Notwithstanding the foregoing or anything contained in this Notice or the Plan to the contrary, in the event that, at the time an obligation to withhold income taxes arises with respect to the RSUs, the Grantee is subject to Section 16 of the Exchange Act with respect to the Company, then such tax withholding obligations shall be satisfied by the Company withholding and retaining a number of Shares from those that otherwise would be issued upon the settlement of such vested RSUs having a Fair Market Value on the date such tax withholding obligation arises equal to the withholding taxes then due (calculated at the maximum withholding tax rate that would not result in liability accounting treatment or other adverse accounting treatment).

Depending on the withholding method, the Company may withhold or account for Tax-Related Items by considering applicable statutory withholding rates (as determined by the Company in good faith and in its sole discretion) or other applicable withholding rates, including maximum applicable rates, in which case the Grantee will have no entitlement to the share equivalent. If the obligation for Tax-Related Items is satisfied by withholding from the Shares to be delivered upon settlement of the RSUs, for tax purposes, the Grantee is deemed to have been issued the full number of Shares subject to the RSUs, notwithstanding that a number of Shares are held back solely for the purpose of paying the Tax-Related Items. The Grantee will have no further rights with respect to any Shares that are retained by the Company pursuant to this provision.

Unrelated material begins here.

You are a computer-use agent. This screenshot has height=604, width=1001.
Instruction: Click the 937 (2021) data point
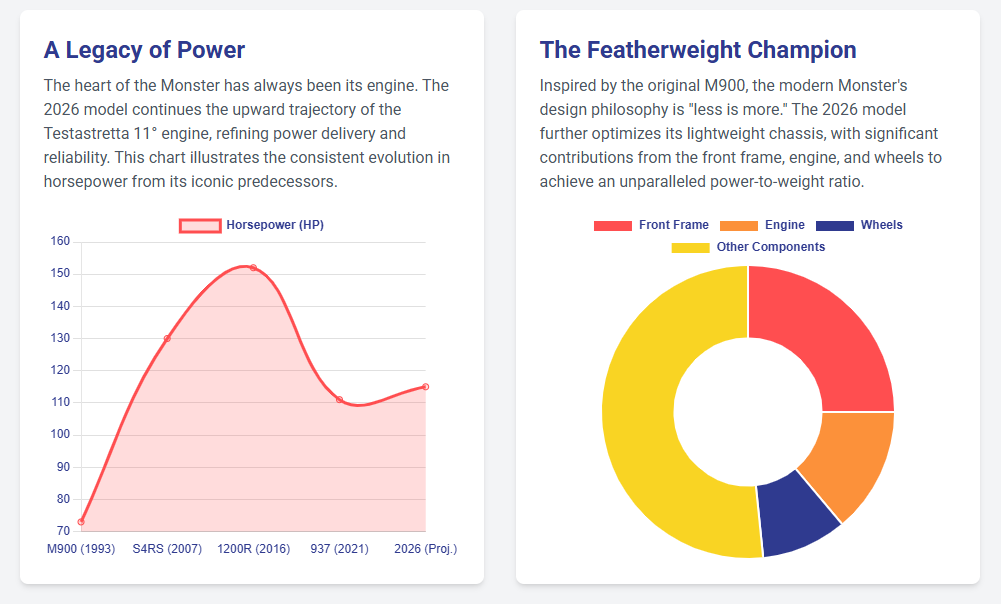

The Grantee agrees to pay to the Company or the Employer any amount of Tax-Related Items that the Company or the Employer may be required to withhold or account for as a result of the Grantee's participation in the Plan that cannot be satisfied by the means previously described. The Company may refuse to issue or deliver Shares or proceeds from the sale of Shares until arrangements satisfactory to the Company have been made in connection with the Tax-Related Items.

8.The Plan.  The Grantee has received a copy of the Plan, has read the Plan and is familiar with its terms, and hereby accepts the RSUs subject to all of the terms and provisions of the Plan and this Notice.  Pursuant to the Plan, the Committee is authorized to interpret the Plan and this Notice, and to adopt rules and regulations not inconsistent with the Plan as it deems appropriate.  The Grantee hereby agrees to accept as binding, conclusive and final all decisions and interpretations of the Committee with respect to the Plan, this Notice, the RSUs, the Shares acquired in connection with the RSUs and any agreement relating to the RSUs or such Shares. In the event of a conflict between the terms of the Plan and the terms of this Notice, the terms of the Plan shall control unless the applicable term of this Notice provides that the applicable term of the Plan shall not apply.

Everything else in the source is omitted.